Yesterday I drove into the village for a meeting, running just slightly late as is my (blush) frequent habit. The sun was blazing away on the clean, white snow, necessitating both dark glasses and a lowered visor. But through all this dazzle I could see a big sweep of sky to the north east. There was a bit of wispy cloud and contrail after contrail, some older and spreading, some knife blade new. There must have been close to a dozen in total and one tiny wink of a jet drawing yet another on its route west. I had my camera in my purse. And the title popped into my mind - 'way in the middle of the air'. But I was already so late that I had no time to stop and try to capture what I could see. And, of course, by the time I got out of my meeting it was past noon and whatever atmospheric conditions had preserved so many contrails had changed.

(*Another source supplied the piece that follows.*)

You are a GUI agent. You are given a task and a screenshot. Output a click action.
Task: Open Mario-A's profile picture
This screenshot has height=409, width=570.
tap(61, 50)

My mother used to fix me with a cold gray eye and quote 'the road to hell is paved with good intentions.' This, usually, when she caught me with my homework undone, the yard not raked or some other task waiting and found me with my nose in a book instead. Although far more diligent than I, she could frequently be caught nose in book herself and so she never really did train me into methodical behaviour. And living for coming on fifty years with a chronic procrastinator has not helped. So it is that nine months after we got home, I am finally getting around to editing and ordering the photographs from our west coast US trip last May.
Thinking about clouds and horizons, I started in to edit the Oregon coast photos and picked this one for the 365 project's post today. I had no idea that there was so much sand beach in Oregon - I somehow had the idea that the coast there was rocky. But that's California, or at least the part of it that we drove. This photo was taken at Astoria on one of the sand bars that frame the mouth of the Columbia river. And it makes a nice contrast to the thought of the 15 cm of snow forecast for tomorrow.

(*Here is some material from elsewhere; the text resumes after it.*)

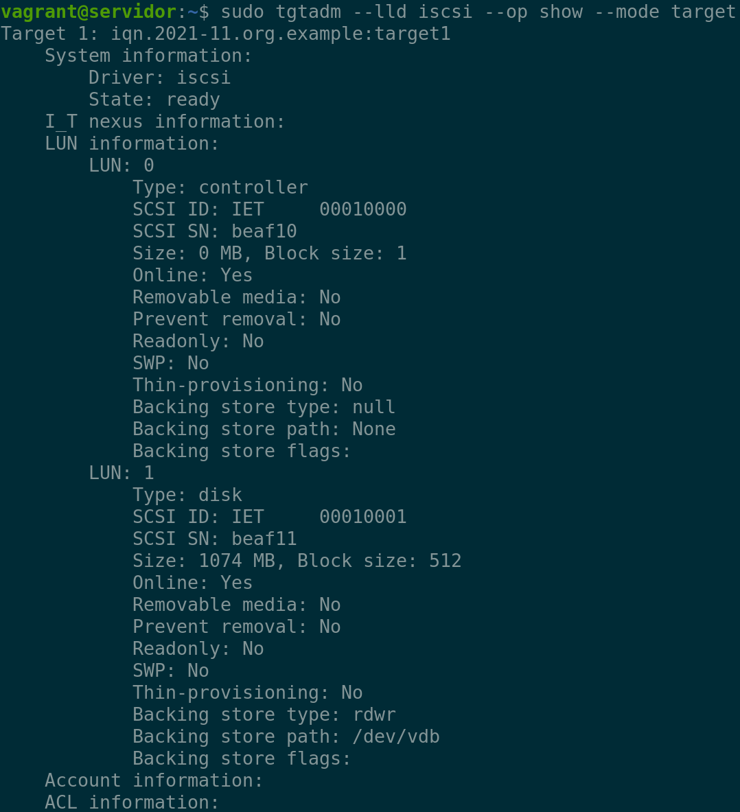Click the target name iqn.2021-11.org.example:target1

coord(281,34)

I love the ocean. Stuck as I am in the middle of the continent, I don't get to the ocean all that often, but when I do I am enchanted. The beat of the breaking sea on rocks, the long hiss of an incoming roller on sand, the indescribable scent of salt water, the wind off the waves streaming over my face, the light on the waves and the sand, all of these are a glory and a wonder to me. Swimming in salt water is dreamlike - the denser salt water is a support and a caress. I learned to scuba dive off the Florida keys and will sometimes dream that I am flying through the water there, dancing with silvery swirls of fish, watching the corals and sea plants sway. I would love to dive in the west coast kelp forests someday.
And here I sit, nose in the computer, with the morning cleanup undone, an agenda to set and various other tasks waiting. Almost I can sense a cold gray eye behind me.